Mateusz Poltaszewski wraca po ciężkiej kontuzji na ligowe boiska. Gnieźnianin jest jak mówi głodny gry i nie myśli o kolejnych urazach.
– Wracam – mówi naszemu portalowi utalentowany hokeista na trawie. Kolejna z rzędu kontuzja łąkotek i więzadeł uziemiła go na długie miesiące, jednak teraz jest już w pełni zdrowy i odlicza dni do powrotu na boisko. – Jestem optymistycznie nastawiony, pomimo tego wszystkiego, co mi się przytrafiło w ostatnich latach. Teraz chciałem dać sobie więcej czasu, dobrze się zaleczyć i jestem już bardzo bliski powrotu. Lekarze zalecali mi około 10 miesięcy przerwy, minęło siedem i czuje, że jeszcze chwilę i będę w pełni gotowy. Człowiek jest już niestety coraz starszy i coraz więcej czasu wymaga rehabilitacja.

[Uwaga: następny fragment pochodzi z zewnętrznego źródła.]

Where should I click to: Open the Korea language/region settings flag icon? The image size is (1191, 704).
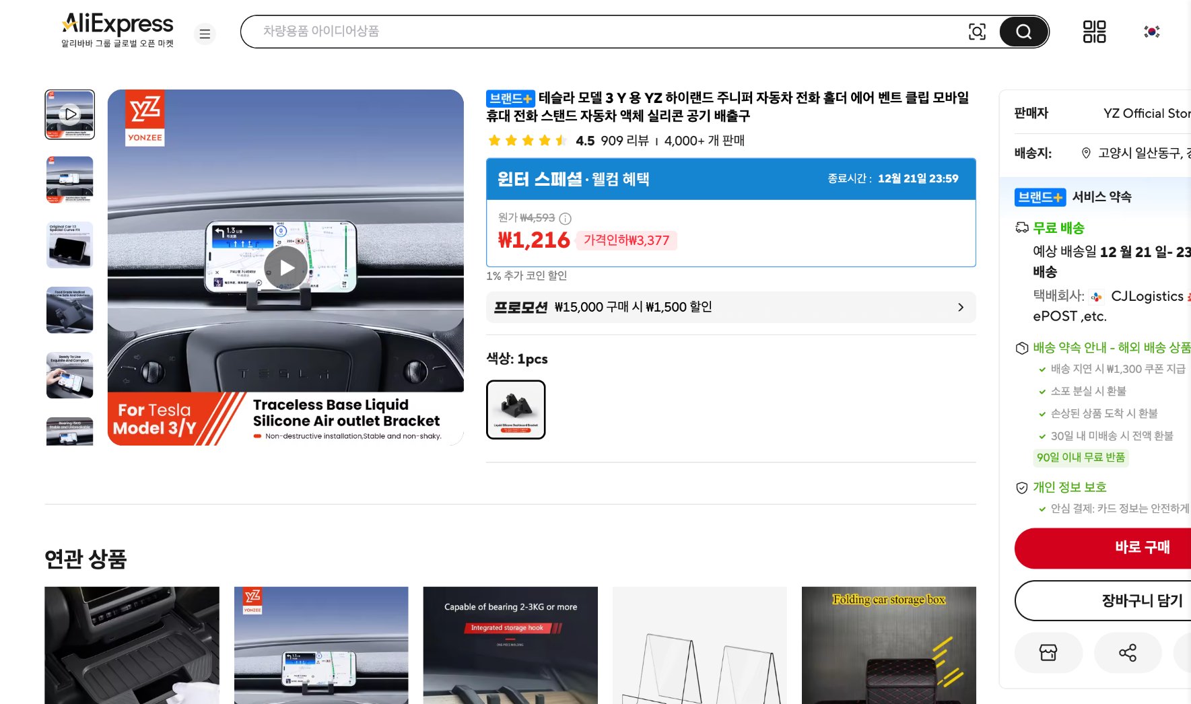pyautogui.click(x=1153, y=32)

Zawodnik pomimo uszkodzonych łąkotek obu nóg i więzadeł nie ma zamiaru zrezygnować i oszczędzać zdrowia. – Wszyscy mi tak mówią: daj sobie człowieku spokój, zrezygnuj, bo to jest druga ciężka kontuzja, ale moja głowa myśli inaczej. Mi się jeszcze chce i nie chcę nikomu nic udowadniać, jakby ktoś pytał. Chcę sobie udowodnić, że jeszcze potrafię, że jeszcze mogę. Jestem takim typem sportowca, że trudno mu się rozstać z tym co kocham.
Pierwszej kontuzji lewej nogi Poltaszewski przypomnijmy doznał dwa lata temu. Niecały rok temu doznał jeszcze cięższego urazu – podczas meczu uszkodzeniu uległy od razu dwie łąkotki i więzadło.